(553a) Harnessing Multiparatopic Antibodies for Targeted Intracellular Therapeutic Delivery

Intracellular proteins make up a significant portion of the proteome, motivating interest in achieving immune modulation via intracellularly targeted therapeutics. Most intracellular protein-targeted drugs are small molecules, which can easily pass through the cell membrane but are hindered by a lack of specificity and short half-life. Antibodies, thanks to their greater contact surface area, can have superior target specificity and persist longer in the blood, allowing them to engage specific receptors and cell types. Fusing a therapeutic to an antibody presents a promising solution, but antibodies lack an efficient path into the cell.

We engineered a delivery platform based on our recent discovery of a multiparatopic antibody that binds multiple epitopes on the immune checkpoint protein programed death-ligand 1 (PD-L1) to induce its downregulation. This multiparatopic antibody promotes endocytosis through clustering receptors together on the surface and enhancing internalization and degradation, and we exploited this mechanism for intracellular delivery. We introduced endosomalytic peptides into the multiparatopic antibody to induce its escape from the endosome into the cytosol. We inserted two different endosomalytic peptides into the multiparatopic antibody’s heavy chain, both in the hinge region and at the C-terminus. We found that these peptides do not hinder downregulation, and we observed decreased lysosomal accumulation of the antibodies containing these peptides.
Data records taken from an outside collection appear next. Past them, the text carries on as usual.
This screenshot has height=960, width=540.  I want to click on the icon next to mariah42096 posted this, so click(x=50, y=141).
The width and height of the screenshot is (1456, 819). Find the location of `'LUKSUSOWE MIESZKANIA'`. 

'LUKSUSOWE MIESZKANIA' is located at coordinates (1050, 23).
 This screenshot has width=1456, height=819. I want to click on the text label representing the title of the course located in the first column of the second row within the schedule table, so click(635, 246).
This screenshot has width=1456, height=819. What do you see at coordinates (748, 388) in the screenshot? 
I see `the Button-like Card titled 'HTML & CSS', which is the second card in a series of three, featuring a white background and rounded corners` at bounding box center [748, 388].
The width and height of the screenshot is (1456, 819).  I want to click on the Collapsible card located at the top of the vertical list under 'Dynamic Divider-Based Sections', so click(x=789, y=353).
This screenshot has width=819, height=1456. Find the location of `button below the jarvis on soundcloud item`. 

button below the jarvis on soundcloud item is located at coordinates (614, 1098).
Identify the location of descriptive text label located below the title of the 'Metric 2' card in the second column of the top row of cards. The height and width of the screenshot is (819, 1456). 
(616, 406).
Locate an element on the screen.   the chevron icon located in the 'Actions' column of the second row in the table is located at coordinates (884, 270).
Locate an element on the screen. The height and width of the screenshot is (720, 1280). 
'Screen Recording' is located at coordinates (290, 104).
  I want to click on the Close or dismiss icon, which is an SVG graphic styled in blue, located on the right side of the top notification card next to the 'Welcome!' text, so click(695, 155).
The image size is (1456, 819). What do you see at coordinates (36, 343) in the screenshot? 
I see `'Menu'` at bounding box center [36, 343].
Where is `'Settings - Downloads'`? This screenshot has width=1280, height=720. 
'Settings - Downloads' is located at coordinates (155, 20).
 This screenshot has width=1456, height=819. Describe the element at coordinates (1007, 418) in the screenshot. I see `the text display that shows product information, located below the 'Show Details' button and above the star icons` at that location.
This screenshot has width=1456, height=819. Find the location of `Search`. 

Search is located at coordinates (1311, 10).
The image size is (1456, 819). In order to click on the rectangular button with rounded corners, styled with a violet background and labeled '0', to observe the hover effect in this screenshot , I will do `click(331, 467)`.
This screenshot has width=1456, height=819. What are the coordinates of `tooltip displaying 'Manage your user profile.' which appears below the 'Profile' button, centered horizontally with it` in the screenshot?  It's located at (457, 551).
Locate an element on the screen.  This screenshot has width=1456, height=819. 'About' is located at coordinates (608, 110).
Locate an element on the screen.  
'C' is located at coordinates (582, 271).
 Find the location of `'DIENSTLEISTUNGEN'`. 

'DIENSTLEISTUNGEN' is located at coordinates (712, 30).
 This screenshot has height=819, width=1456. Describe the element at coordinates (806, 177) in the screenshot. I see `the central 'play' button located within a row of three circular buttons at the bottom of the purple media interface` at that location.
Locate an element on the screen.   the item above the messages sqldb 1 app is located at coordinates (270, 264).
To determine the efficacy of these modified antibodies as vehicles for intracellular therapeutic delivery, we fused Cas9 to the C-terminus of the heavy chain (HC) of our anti-PD-L1 multiparatopic antibody using the SpyTag/SpyCatcher system. We further demonstrated robust PD-L1 downregulation and a 25% increase in endosomal escape for these fusion proteins. These results offer proof-of-concept establishing a promising new strategy for intracellular delivery, with wide-ranging applications including gene therapy, signaling modulation, and genetic engineering.